Media hora después, iba tan mal que potó encima de los zapatos de una pareja que bailaba a su lado y se enzarzó en una pelea con el novio. El resto, incapaces de separarles y borrachos hasta las trancas se ganaron junto a ellos un pase directo a la salida.

Aún no era demasiado tarde. Las 23:30h. Habían empezado temprano y aún tenían tiempo de enganchar con algún plan.

En el camino, entre risas, golpes a las farolas y cantos a Gon se le ocurrió una terrible idea.

–No hay huevos a ir a la uni –dijo entre risas.

–¿Para qué quieres ir?

Gon consiguió llevarlos hasta la facultad, a escasos minutos de donde estaban. Se situaban encima de una carretera que cruzaba en forma de puente el jardín de la parte de abajo, una pequeña zona de recreo considerada el ‘mini paraíso’ para realizar actividades recreativas. El frío hizo que Cal se encendiera un cigarro y dio otro de su paquete a Gal.

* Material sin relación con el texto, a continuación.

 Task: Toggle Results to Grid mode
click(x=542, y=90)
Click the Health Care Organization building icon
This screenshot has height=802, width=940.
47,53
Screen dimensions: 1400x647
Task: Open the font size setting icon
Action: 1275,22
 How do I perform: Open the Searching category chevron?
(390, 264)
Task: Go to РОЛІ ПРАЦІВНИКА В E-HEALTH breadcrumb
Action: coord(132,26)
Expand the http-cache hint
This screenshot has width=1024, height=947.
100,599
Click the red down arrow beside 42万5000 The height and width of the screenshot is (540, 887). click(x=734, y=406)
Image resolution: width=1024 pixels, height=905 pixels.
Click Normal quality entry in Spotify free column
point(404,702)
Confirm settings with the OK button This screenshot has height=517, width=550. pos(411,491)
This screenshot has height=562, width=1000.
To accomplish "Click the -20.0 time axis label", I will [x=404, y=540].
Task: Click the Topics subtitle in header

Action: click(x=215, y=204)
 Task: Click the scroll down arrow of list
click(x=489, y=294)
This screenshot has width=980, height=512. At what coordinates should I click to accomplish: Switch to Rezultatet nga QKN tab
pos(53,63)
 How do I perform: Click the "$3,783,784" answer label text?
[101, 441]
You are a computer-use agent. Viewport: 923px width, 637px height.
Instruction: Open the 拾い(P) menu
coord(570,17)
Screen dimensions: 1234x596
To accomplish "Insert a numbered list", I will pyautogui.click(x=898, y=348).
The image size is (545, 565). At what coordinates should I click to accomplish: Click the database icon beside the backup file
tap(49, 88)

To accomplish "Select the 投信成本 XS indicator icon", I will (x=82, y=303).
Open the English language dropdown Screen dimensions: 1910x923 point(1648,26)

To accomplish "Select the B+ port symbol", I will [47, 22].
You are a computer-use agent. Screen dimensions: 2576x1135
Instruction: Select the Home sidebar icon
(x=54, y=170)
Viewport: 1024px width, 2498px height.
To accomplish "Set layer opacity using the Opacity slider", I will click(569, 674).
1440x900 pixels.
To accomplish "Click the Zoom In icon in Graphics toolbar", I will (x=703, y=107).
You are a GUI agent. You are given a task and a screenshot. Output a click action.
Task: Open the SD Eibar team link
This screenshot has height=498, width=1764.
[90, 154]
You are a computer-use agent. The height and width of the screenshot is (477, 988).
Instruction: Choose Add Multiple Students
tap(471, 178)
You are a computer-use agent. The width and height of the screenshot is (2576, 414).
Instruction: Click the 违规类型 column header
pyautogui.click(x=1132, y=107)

Gon sacó de su bolsillo un mechero antiguo tallado con rosas que había cogido a sus padres y lo abrió, el fuego se irguió iluminándole una traviesa sonrisa.

–¿Y si lo quemamos?

Óscar, que aún borracho empezaba a despertarse, empezó a pedir que no hiciera nada. Cal y Pablo se acercaron a él para arrebatarle el mechero, pero Gon empezó a danzar de un lado para otro, y los tres borrachos no pudieron quitárselo. Estaban entre risas cuando Cal consiguió ponerse al frente.

–Ya está bien Gon, lo vas a tirar –dijo algo serio mientras Gon extendía el brazo hacia arriba.

Cal saltó para cogerlo. A Gon se le resbaló de las manos. El mechero encendido cayó hacia el jardín. Los cuatro se miraron. Iban a llamar a alguien. Iban a acudir abajo. Pero entonces escucharon un bramido y todos salieron corriendo.

El corazón empezó a palpitarle. Iba a echar a correr sin saber hacia dónde cuando Cal le agarró del borde de la camisa.

–¡¿Qué haces?! ¡Tenemos que ir a ayudar! –bramó sin localizar a los otros dos.

Ambos bajaron tan rápido como sus piernas le permitieron por las escaleras que conducían a la entrada de la universidad y a la del jardín. Aún retumbaban los alaridos que llamaban un nombre y pedía auxilio.

Cal fue el primero. No entendió cómo las llamas se habían extendido tanto. Tiempo más tarde, leerían en los medios que el jardinero había echado un insecticida que reaccionó con el fuego extendiéndolo por todo lo verde como si se tratara de gasolina. Calisto vislumbró una figura de un hombre con espasmos al cual se le estaban comiendo las llamas. Salió del jardín y vomitó en una planta que se había salvado.

Óscar se quedó unos segundos, pasmado, mientras su amigo daba una llamada anónima advirtiendo de las llamas y de la calle, avisando de que viniera una ambulancia por los gritos, aunque sabía que no tenía solución.

Entonces la vio. La silueta de un crío que permanecía completamente quieto mirando el cadáver. Parecía que le estaba mirando.